* [Exercise brief] Copy each line from the entries that the word "agent" appears in.

* [Input]
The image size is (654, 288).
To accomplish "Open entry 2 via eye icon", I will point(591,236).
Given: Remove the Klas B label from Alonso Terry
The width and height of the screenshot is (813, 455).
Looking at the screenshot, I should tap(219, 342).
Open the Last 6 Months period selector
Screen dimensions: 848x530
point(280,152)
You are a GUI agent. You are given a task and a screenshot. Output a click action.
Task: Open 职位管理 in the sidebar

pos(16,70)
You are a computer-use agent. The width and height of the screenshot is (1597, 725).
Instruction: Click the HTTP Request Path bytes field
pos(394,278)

==

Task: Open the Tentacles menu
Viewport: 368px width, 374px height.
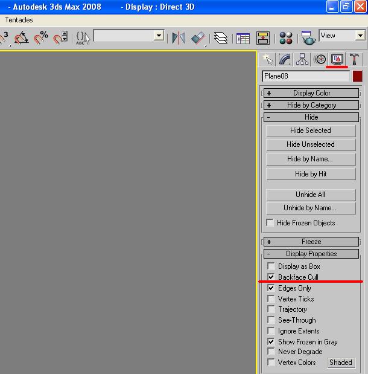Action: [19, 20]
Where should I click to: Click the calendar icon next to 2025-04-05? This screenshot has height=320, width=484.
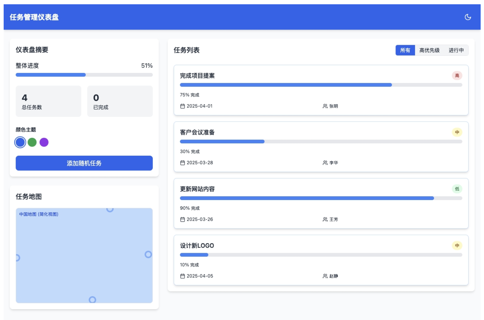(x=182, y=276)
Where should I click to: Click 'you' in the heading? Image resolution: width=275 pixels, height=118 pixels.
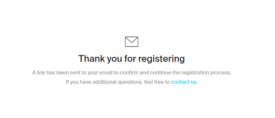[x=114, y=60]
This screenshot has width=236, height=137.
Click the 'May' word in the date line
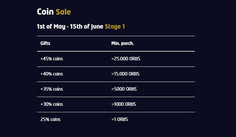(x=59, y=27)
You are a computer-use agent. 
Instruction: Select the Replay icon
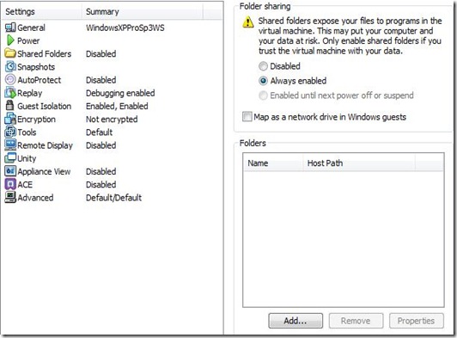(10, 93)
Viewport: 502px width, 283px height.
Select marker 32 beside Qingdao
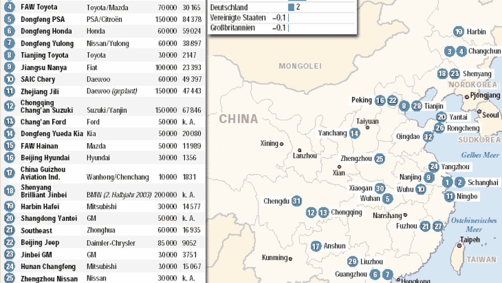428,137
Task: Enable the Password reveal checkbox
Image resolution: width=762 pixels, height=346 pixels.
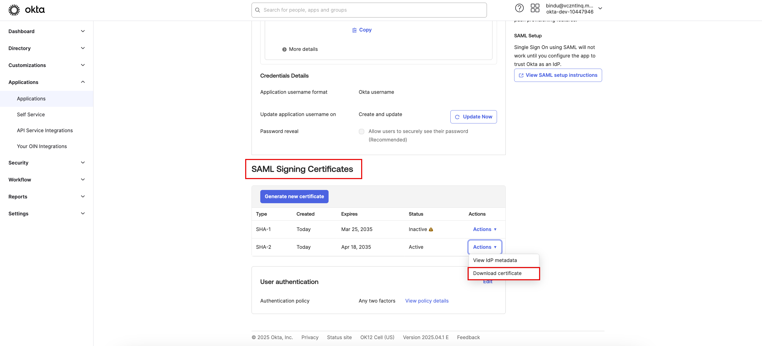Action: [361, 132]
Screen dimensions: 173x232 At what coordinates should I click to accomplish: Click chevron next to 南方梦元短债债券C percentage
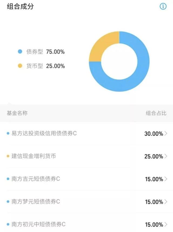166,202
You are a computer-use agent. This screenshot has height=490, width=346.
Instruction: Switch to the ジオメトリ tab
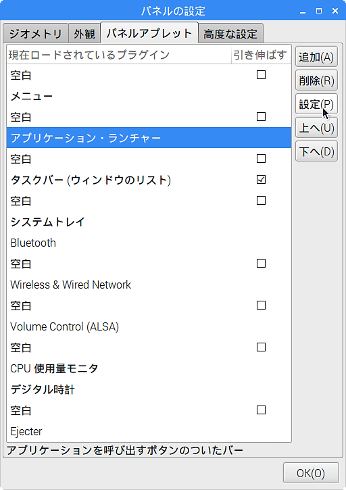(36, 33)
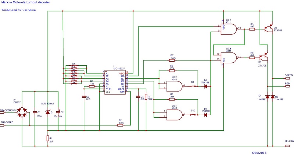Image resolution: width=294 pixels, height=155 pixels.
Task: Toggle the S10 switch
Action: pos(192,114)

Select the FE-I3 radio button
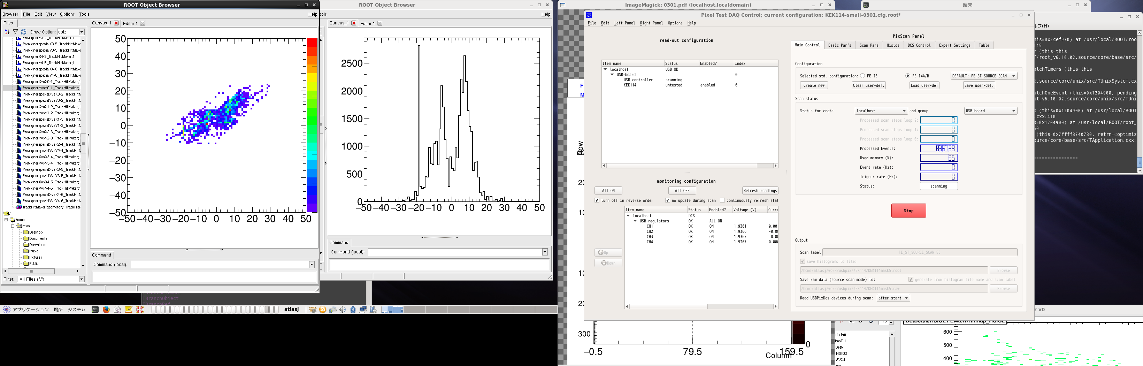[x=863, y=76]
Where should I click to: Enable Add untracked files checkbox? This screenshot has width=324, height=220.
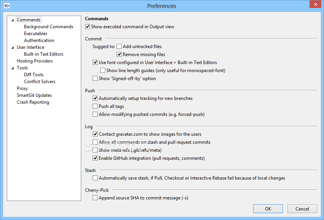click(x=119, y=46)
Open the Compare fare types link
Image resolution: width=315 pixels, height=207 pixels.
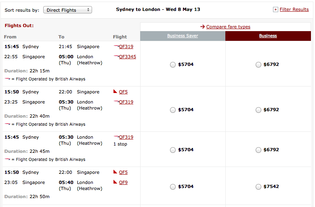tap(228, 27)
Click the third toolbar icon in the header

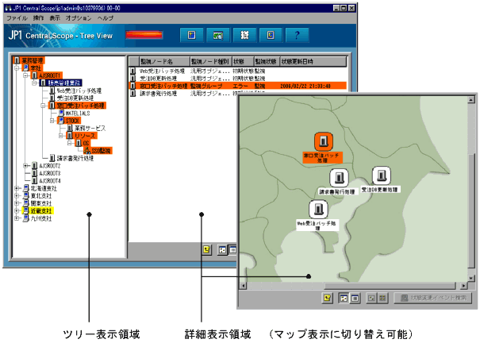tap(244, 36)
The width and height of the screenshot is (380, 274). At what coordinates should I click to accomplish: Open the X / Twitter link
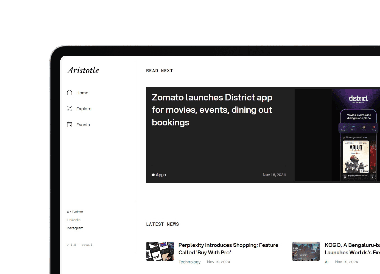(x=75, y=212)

--

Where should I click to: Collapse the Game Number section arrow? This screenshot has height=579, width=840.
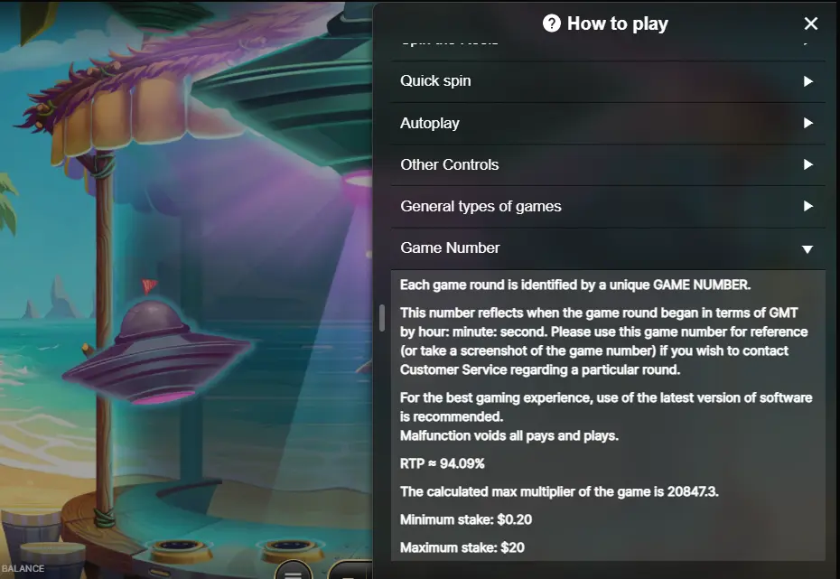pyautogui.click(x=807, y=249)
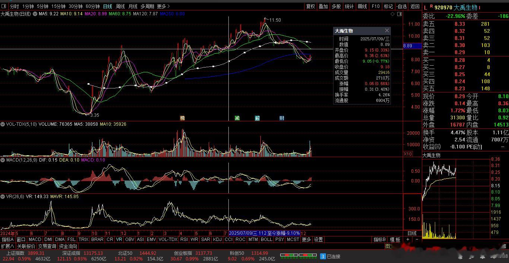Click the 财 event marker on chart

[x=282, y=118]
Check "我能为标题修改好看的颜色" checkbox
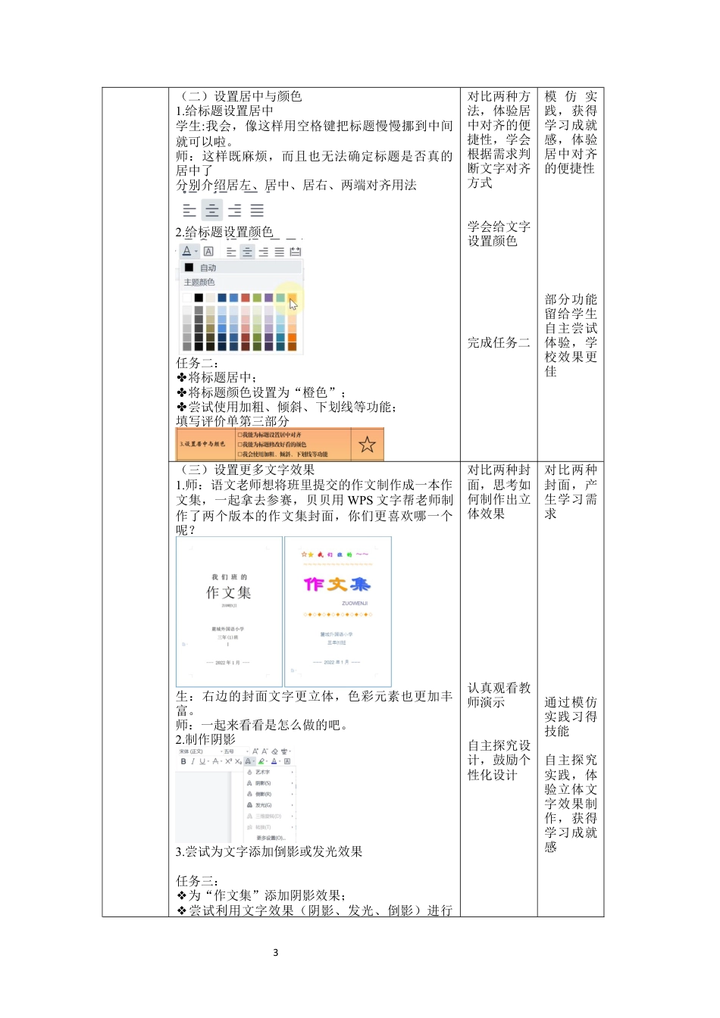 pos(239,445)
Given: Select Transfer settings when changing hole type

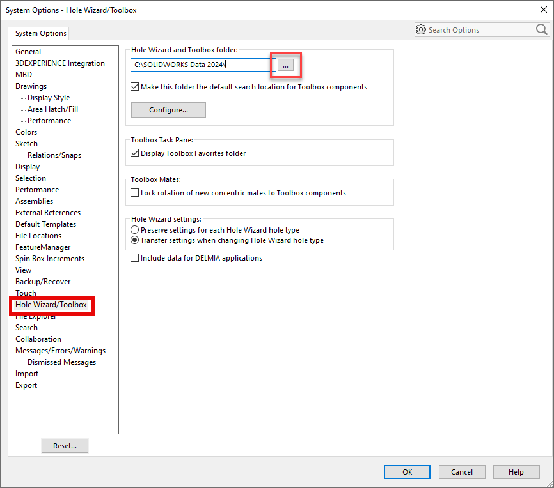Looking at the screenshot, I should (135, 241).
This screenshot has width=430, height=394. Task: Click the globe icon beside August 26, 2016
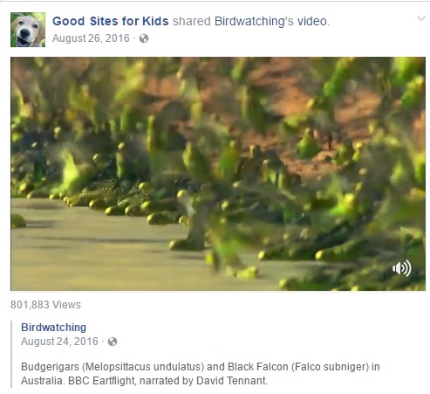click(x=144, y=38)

* [Reply to the exercise]
You are a GUI agent. You are given a task and a screenshot. Output a click action.
You are a computer-use agent. The width and height of the screenshot is (1597, 725).
You are a computer-use agent. 
You are a computer-use agent. This screenshot has height=490, width=346.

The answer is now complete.